(Actions to take):
1) Which procedures does the child support passage name that CSRU can use to change the amount of child support someone is ordered to pay?
2) Continue the child support passage, starting right after its final sentence.

— START Supplied passage —

Authored By: Iowa Legal Aid LSC Funded
Contents

Who Makes Child Support Orders?

Orders for child support are established using either an administrative process or a court process. Either process requires that a judge sign an order requiring someone to pay support.  The Child Support Recovery Unit (CSRU) is an office of the Department of Human Services.  Only CSRU can start the administrative process.  After CSRU takes all the steps required by Iowa law, including giving notice to both parents, they present an order to the judge for approval.  Either parent can ask for a hearing. If a hearing is not requested, a hearing will not be held.   The court process usually occurs in a divorce or a custody case.  In those cases, the judge will decide the amount of support along with the other issues in these cases (e.g. custody).  CSRU is usually not involved in establishing these orders.

How is the Amount of Child Support Decided?

The incomes of both parents determine the amount of child support.   In most cases, CSRU and the judges must use the Child Support Guidelines which include a chart called the Iowa Schedule of Basic Support Obligations.  The Schedule uses the combined net monthly income of the parents and the number of children.  A total amount of support is found on the Schedule and each parent will “pay” a share of this total amount.  The share is equal to the parent’s percentage of their combined incomes.   The noncustodial parent will be ordered to pay his or her share to the custodial parent.  You can use the child support estimator found on the Iowa Child Support website to estimate your support obligation. https://secureapp.dhs.state.ia.us/estimator/

What happens if things like income or custody change?

Sometimes, after the judge sets the amount of child support, circumstances or income changes and the amount of the child support is no longer correct. Maybe the noncustodial parent gets a much better job and is making a lot more money. Maybe the noncustodial parent loses his or her job and is not making any money or can only find a new job that pays a lot less money. Sometimes one of the parents becomes disabled and is no longer able to work at all. Sometimes the parents reconcile and start living together again.  Sometimes the child goes to live with the parent ordered to pay support.

There are three procedures CSRU can use to change the amount of child support someone is ordered to pay. These are:

    Review and Adjustment of Child Support

    Administrative Modification

    Cost-of-Living Alteration

Review and Adjustment. CSRU will do a Review and Adjustment when there has been a change that would cause the amount of child support to go up or down by more than 20%.  An example of such a change would be the noncustodial parent becoming disabled or starts earning more/less than when the order was originally entered.  The change must have lasted for at least 3 months and will continue for another 3 months. CSRU will also do a Review and Adjustment if the child has no health insurance and the noncustodial parent becomes able to get health insurance for the child, such as through an employer. CSRU will only do a Review and Adjustment if the current order ends more than 12 months from the date the request for review is received and if it has been at least two years since the last time the amount of child support was changed.  Either parent can request the Review.

— END Supplied passage —
— START Supplied information —

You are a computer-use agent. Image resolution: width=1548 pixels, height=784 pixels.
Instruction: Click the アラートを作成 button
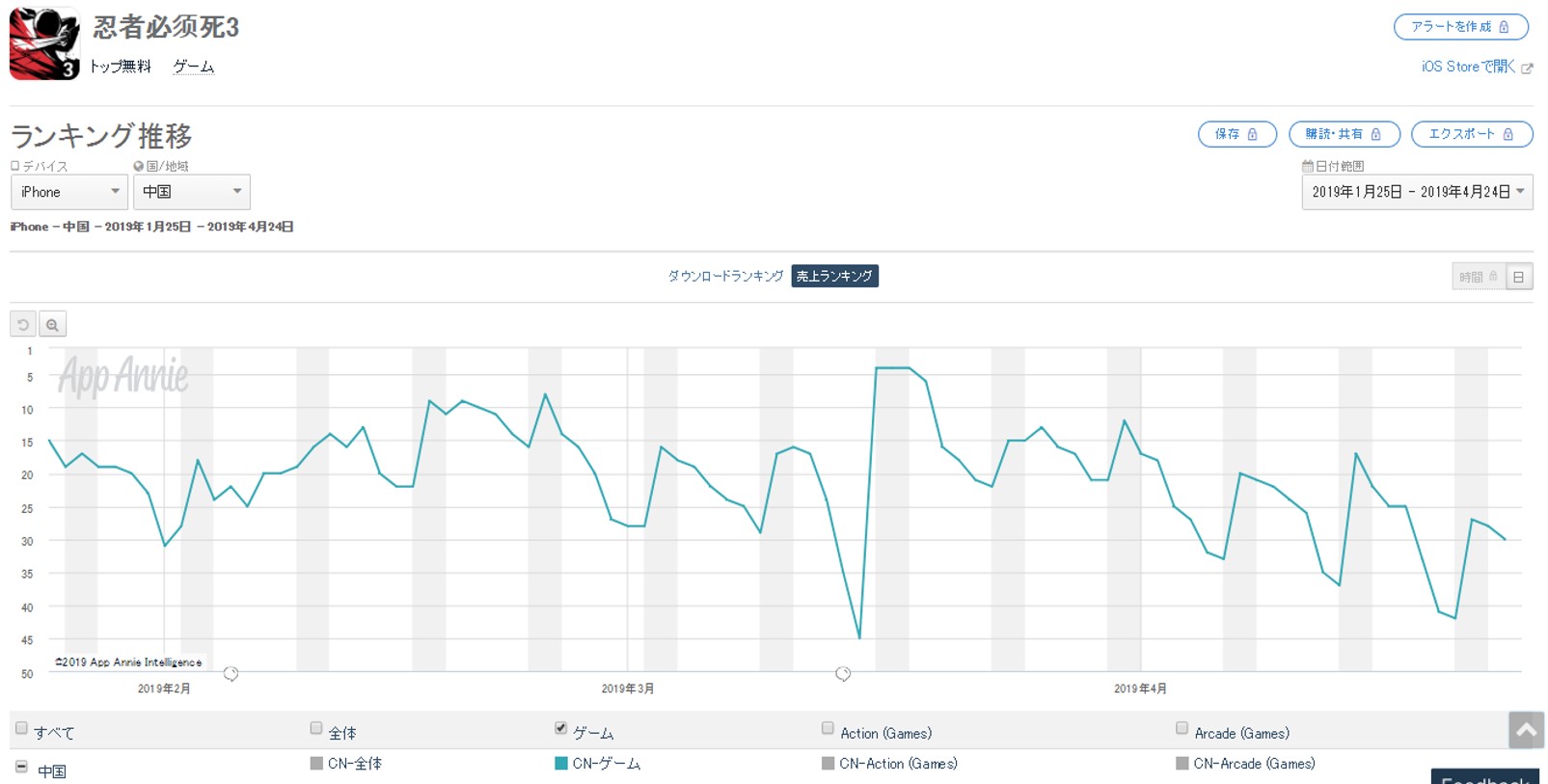click(1460, 27)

— END Supplied information —

(Results in order):
1)
- Review and Adjustment of Child Support
- Administrative Modification
- Cost-of-Living Alteration

2)
Administrative Modification. Another thing CSRU can do to change the amount of a child support payment is called an Administrative Modification. This can be done if a parent's net income (after taxes) has changed by 50% or more. Also, the current order must end more than 12 months from the date CSRU receives the request to change the amount of support.  There are many other reasons for doing an Administrative Modification, though most of them don't come up as often. CSRU will do an administrative modification when a child needs to be added to the order, when a noncustodial parent is no longer a minor, when the original order did not set a child support amount or set it at zero, and when there is a mistake in the order that needs to be corrected.

Cost-of-Living Alteration.  This is a special type of administrative modification.  Parents must agree to this type of change in writing.  Instead of determining the support obligation by using the Guidelines, CSRU uses the Consumer Price Index (CPI) to calculate the support amount.

How is the Support Order Modified?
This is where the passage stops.